As stated Water isnt coming in any faster than the pump is putting it in the display... the overflow CAN handle 1200gph, but always flows at the same rate water is being pumped in... like i said think of it like your shower, the drain will just flow when water is coming in at any rate, and when its off, the floor of your shower would be the displays top level, water cant flow out unless it raises above that level.

Love the pic BTW who made that?







... that is more to explain how to properly setup an overflow box so it will keep its prime in a power outage, heres the video that goes a little more in depth.



The downfall of the U tube overflows, is that people dont put the small standpipe on the outside so the water level drops below the U tube, and breaks the siphon.... when water starts it just overflows the display instead of following the drain. If setup properly, its completely silent, holds a siphon (both ends of the U tube are under water ALWAYS), and is almost failsafe (mine ran for years, then the U tube cracked because of UV damage from halides i think)

Good luck man!


----------



## Plowboy (Apr 9, 2008)

philbert said:


> thanks for the explination. that was great i really get it now and it makes so much sense haha. i just never really needed to know about sumps bc i never had one.


----------



## 65galhex (Nov 5, 2008)

Wow guys that is awesome. That reallllly explained a lot to me. I really appreciate it! So now that I have the flow rate solved and the overflow solved what brand pump do you guys recommend? 
I just happened to see something like these.....
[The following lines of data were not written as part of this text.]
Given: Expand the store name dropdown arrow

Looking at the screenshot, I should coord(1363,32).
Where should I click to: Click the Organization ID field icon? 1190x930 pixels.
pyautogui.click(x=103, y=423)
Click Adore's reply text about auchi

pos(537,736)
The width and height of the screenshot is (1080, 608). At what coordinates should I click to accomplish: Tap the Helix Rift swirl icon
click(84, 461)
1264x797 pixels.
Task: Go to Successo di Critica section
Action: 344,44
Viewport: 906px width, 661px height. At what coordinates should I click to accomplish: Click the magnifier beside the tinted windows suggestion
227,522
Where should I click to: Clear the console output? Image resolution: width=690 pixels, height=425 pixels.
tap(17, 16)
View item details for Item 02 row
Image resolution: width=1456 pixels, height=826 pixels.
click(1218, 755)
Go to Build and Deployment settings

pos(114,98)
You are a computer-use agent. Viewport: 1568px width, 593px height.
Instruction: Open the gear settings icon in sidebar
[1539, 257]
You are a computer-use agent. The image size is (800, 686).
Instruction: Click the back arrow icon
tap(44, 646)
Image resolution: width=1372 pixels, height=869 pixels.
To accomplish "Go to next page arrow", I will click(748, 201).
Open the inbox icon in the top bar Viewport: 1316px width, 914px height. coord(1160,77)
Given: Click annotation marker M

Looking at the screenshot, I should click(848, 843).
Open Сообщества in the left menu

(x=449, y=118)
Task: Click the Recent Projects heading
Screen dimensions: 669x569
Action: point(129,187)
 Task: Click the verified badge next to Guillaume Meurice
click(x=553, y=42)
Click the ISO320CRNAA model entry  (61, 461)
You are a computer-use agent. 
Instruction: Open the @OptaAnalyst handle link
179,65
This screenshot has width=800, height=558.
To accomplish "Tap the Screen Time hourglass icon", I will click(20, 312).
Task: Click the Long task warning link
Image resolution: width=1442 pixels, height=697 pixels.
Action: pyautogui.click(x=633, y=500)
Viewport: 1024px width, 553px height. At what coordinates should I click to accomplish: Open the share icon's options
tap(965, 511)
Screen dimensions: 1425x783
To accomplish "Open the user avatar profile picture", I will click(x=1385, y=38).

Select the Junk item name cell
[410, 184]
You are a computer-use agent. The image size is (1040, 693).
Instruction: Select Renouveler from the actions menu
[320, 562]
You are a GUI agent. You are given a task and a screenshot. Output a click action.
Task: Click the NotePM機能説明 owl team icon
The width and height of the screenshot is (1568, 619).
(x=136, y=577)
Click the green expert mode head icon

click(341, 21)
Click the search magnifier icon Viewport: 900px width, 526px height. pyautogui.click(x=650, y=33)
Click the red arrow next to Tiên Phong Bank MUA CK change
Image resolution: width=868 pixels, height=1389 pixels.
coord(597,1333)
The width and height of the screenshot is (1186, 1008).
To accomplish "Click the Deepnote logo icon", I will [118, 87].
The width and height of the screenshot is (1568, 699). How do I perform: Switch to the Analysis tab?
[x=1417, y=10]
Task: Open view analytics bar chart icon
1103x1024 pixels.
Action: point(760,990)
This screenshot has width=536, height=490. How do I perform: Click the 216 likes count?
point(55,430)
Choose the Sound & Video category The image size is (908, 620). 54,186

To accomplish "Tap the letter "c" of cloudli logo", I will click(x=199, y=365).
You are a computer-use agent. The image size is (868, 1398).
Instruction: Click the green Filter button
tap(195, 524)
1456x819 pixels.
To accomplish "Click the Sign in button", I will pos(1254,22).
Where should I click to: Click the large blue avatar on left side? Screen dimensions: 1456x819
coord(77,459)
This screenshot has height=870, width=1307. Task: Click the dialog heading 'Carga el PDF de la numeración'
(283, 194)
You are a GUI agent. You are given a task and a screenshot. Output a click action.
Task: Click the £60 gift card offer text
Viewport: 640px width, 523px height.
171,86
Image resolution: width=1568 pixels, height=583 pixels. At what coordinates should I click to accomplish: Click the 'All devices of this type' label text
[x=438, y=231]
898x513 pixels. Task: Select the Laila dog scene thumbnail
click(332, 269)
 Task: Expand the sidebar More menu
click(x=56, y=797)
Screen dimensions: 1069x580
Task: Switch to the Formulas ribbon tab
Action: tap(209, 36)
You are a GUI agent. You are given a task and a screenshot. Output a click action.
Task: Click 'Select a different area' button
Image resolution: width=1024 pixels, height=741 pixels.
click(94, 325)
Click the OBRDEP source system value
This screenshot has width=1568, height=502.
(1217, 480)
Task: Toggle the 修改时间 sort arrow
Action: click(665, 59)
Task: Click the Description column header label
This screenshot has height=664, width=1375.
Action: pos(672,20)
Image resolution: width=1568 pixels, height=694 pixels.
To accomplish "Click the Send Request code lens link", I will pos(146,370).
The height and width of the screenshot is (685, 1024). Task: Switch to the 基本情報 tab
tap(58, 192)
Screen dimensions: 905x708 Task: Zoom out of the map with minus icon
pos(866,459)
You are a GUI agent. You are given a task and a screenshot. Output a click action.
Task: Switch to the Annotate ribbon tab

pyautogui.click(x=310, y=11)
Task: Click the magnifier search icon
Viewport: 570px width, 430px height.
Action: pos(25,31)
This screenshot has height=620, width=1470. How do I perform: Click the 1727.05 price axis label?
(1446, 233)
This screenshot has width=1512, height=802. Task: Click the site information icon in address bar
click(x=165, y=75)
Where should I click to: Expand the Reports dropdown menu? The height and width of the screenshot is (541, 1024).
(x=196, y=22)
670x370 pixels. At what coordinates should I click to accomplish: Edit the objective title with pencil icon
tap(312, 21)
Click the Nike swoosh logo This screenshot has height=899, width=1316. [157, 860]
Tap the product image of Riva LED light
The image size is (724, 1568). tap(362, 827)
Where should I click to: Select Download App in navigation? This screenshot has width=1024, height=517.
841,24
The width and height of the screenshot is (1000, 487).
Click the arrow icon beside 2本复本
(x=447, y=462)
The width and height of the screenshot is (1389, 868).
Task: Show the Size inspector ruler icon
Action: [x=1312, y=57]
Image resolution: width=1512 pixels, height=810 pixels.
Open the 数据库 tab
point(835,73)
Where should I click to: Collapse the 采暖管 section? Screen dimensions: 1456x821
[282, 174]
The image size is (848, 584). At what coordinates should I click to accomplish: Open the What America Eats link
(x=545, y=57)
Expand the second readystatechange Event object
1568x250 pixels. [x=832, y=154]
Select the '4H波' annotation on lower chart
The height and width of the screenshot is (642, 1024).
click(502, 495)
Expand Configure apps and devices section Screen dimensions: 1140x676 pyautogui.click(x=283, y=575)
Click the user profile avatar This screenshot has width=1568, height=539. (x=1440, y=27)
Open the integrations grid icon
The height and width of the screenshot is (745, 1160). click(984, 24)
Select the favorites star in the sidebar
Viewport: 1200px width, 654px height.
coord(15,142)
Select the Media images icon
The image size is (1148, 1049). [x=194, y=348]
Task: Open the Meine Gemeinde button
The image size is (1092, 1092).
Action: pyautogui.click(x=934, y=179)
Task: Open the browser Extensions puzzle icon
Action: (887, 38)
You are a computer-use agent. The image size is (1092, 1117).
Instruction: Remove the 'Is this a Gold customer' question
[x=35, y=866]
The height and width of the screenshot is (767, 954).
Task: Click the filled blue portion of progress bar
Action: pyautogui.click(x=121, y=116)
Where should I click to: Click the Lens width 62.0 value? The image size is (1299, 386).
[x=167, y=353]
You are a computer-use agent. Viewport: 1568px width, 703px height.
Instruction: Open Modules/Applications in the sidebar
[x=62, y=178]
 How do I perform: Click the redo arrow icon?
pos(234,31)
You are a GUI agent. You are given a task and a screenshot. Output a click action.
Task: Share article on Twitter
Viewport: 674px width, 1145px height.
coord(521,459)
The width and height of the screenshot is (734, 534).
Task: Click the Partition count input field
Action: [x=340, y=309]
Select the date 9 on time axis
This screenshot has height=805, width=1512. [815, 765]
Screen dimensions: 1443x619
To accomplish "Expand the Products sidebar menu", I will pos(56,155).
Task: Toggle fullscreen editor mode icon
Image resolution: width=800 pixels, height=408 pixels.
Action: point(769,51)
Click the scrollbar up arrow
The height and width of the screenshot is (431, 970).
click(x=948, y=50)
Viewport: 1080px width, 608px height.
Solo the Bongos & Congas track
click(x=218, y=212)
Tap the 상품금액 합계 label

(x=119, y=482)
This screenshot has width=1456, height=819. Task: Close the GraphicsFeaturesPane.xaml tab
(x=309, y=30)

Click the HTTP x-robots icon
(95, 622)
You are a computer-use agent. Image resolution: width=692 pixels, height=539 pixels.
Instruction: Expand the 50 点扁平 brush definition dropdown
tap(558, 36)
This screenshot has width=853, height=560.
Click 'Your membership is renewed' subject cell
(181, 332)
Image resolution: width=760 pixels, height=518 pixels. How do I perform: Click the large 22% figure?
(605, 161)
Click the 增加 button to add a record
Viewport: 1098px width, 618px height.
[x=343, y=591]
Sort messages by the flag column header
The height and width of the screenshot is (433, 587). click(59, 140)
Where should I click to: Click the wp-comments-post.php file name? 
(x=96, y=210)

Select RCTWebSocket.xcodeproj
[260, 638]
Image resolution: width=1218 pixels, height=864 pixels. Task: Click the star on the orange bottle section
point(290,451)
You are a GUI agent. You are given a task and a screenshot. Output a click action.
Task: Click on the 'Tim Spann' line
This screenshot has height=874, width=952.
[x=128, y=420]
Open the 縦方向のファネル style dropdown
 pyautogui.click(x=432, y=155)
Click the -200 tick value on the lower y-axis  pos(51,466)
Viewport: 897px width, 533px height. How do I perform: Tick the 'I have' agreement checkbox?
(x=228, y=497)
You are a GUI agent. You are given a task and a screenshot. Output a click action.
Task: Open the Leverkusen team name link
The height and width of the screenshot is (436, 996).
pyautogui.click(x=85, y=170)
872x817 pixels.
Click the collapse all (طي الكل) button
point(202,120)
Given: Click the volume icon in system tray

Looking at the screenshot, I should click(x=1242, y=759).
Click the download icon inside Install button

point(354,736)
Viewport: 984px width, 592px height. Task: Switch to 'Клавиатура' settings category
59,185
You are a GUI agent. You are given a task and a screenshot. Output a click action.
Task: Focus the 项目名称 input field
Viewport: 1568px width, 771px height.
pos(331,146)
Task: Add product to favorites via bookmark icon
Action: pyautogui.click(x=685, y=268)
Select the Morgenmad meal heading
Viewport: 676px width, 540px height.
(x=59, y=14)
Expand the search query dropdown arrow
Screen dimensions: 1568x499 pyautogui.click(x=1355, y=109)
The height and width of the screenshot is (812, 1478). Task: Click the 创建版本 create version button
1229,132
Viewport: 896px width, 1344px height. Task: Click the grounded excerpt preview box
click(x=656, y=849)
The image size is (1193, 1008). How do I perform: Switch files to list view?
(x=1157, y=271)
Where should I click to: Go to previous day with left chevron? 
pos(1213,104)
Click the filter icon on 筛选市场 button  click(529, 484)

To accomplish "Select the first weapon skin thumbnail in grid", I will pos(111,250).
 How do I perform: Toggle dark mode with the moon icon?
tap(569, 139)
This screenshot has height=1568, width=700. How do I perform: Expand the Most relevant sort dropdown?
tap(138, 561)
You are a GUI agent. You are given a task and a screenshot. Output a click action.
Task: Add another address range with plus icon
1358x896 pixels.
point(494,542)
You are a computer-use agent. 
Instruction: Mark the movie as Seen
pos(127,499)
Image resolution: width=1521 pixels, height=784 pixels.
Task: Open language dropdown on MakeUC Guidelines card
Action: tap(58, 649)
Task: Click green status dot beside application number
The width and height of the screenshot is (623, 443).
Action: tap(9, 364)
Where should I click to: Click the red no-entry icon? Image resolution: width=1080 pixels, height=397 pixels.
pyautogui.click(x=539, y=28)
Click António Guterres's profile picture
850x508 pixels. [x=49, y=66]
http://www.drsfostersmith.com/product/prod...mp;pcatid=20170
http://www.drsfostersmith.com/product/prod...cfm?pcatid=4590


----------



## Ægir (Jan 21, 2006)

The second one, the mag drive are great pumps!

I would use the MD 12, with a properly setup overflow box you will be able to handle the 1100 or so GPH (thats at 4 feet)

When you are ready to do the plumbing, just after the pump add a T and a ball valve so you can divert water to the beginning of the sump if you have too much flow for your overflow box or your likings. You should also use some sort of backflow prevention because when the power goes off, your return line becomes a siphon and will fill the sump. You can use a small hole on your return line just below the water or something similar


----------



## CLUSTER ONE (Aug 2, 2006)

65galhex said:


> I am setting up my own wet/dry filter system but I want to use my powerhead 110 as the pump for my return. It pumps at 935gph and my question is what kind of overflow do I need for that?*just look around at reviews on different overflow boxes.* How do I figure out what the flow rate of the overflow box is? I would also prefer not to drill my 150 gal as I already have fish in it. Sorry if I am asking dumb questions.


Most overflows will say how much they can do, but a 1000gph overflow should be plenty. 935gph is for at a horizontal level. the more it has to pump up the less the gph is. Heres a stat on what i mean from my brand sump pump:
0' 975gph 
1' 780
3' 740
5' 685
7' 610

As you can see as soon as it has to pump water vertically it loses alot of gph. Im assuming it will have to be pumped back up about 3-4'? larger overflow then the pump can do is fine to as i have a 600gph overflow with a pump thats 350pgh at ground level. Just larger ovderflows take up more space. There are general calucualtors out there if you search to give to an estimate of how much gph you will lose at different heights.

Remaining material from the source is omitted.